- _Consegna a_
Stampa, senza cambiare nulla, le righe del set di dati che partono da quella con "You are a computer-use agent. Screen dimensions: 967x842" e arrivano fino all'ultima riga, entrambe comprese.

- _Estratto della fonte_
Lo chiede, e non è neanche la prima volta, Greenpeace Italia, alla vigilia, anche se non sappiamo quanto prossima, della decisione governativa sul management che guiderà l’azienda nei prossimi anni.

Per l’associazione ambientalista il “Piano strategico di lungo termine al 2050” e il “Piano d’azione 2020-2023” (vedi QualEnergia.it), presentati dall’azienda sono “assolutamente incompatibili con qualsiasi tentativo plausibile di rispettare gli accordi di Parigi”.

“La tanto sbandierata svolta verde di Eni è solo fumo negli occhi, come dimostra quanto presentato dalla stessa azienda solo poche settimane fa, ovvero due piani che non tengono assolutamente conto delle indicazioni della scienza”, commenta Luca Iacoboni, responsabile campagna Energia e Clima di Greenpeace Italia.

“Se l’azienda vuole davvero fare la propria parte per evitare l’aggravarsi dell’emergenza climatica, deve mettere le energie rinnovabili al centro del proprio piano, e non continuare a prevedere un aumento della produzione di idrocarburi, puntando tutto su strumenti vaghi e ancora poco affidabili per compensare le proprie emissioni”.

Infatti, secondo quanto programmato da Eni, nei prossimi 6 anni la produzione di idrocarburi (petrolio e gas) aumenterà in media del 3,5% all’anno.

Gli investimenti previsti da Eni nel nuovo piano 2020-2023 sulle rinnovabili ammontano invece a 2,6 miliardi di euro, ovvero poco più di un decimo di quanto l’azienda ha scelto di investire, nei prossimi quattro anni, in attività di esplorazione ed estrazione di petrolio e gas (cioè 24 miliardi di euro).

- _Consegna b_
Riporta parola per parola il passo del brano su Eni e Greenpeace che comincia con "Infatti, secondo quanto" e finisce con "miliardi di euro).".

Righe contenute in un set di dati:

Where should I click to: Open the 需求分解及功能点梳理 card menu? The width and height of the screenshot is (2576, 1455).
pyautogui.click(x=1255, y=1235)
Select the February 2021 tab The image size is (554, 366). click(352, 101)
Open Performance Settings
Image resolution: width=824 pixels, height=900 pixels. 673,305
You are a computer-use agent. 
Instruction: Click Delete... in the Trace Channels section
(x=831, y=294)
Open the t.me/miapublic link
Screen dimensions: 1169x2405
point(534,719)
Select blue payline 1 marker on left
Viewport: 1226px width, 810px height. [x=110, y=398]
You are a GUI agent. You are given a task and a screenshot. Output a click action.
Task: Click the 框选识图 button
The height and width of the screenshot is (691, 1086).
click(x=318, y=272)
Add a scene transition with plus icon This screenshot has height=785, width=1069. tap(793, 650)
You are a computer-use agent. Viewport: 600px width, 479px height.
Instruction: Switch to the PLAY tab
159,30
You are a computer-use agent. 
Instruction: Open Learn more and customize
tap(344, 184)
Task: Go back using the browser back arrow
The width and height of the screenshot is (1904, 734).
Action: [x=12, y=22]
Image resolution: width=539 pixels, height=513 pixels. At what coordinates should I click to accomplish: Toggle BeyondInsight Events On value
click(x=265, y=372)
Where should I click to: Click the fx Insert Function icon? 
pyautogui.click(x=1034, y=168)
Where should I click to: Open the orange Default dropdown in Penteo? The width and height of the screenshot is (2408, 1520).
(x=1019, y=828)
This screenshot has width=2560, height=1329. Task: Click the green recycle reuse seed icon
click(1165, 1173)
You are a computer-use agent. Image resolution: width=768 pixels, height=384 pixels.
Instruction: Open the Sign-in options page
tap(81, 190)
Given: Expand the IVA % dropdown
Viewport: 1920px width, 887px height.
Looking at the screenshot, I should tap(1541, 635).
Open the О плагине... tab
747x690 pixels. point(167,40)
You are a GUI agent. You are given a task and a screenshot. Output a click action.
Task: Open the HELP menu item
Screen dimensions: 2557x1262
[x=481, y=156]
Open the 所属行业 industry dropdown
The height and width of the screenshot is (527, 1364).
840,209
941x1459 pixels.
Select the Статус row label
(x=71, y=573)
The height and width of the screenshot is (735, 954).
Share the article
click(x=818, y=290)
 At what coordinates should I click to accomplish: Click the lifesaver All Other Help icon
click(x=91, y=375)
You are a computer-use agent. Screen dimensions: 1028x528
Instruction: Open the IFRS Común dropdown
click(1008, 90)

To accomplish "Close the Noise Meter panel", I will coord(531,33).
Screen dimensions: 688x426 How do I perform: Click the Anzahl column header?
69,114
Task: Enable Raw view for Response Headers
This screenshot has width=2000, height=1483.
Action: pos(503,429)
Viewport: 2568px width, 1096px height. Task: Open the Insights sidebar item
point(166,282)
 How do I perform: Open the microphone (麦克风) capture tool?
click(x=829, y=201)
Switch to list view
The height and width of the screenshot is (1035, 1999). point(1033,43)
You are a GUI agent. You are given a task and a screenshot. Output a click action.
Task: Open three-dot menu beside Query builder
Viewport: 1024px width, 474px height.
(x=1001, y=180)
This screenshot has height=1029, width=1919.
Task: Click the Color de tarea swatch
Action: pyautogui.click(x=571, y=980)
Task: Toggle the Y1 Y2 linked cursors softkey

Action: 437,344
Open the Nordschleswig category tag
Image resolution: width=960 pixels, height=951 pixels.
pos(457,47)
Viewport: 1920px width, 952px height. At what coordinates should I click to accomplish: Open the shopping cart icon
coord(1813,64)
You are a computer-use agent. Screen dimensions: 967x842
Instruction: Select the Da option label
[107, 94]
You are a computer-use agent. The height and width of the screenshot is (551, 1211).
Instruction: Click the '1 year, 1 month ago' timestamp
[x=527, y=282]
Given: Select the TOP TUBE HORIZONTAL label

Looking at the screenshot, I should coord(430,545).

- _Soluzione a_
You are a computer-use agent. Screen dimensions: 967x842
Instruction: Select the Da option label
[107, 94]
You are a computer-use agent. The height and width of the screenshot is (551, 1211).
Instruction: Click the '1 year, 1 month ago' timestamp
[x=527, y=282]
Given: Select the TOP TUBE HORIZONTAL label

Looking at the screenshot, I should coord(430,545).

- _Soluzione b_
Infatti, secondo quanto programmato da Eni, nei prossimi 6 anni la produzione di idrocarburi (petrolio e gas) aumenterà in media del 3,5% all’anno.

Gli investimenti previsti da Eni nel nuovo piano 2020-2023 sulle rinnovabili ammontano invece a 2,6 miliardi di euro, ovvero poco più di un decimo di quanto l’azienda ha scelto di investire, nei prossimi quattro anni, in attività di esplorazione ed estrazione di petrolio e gas (cioè 24 miliardi di euro).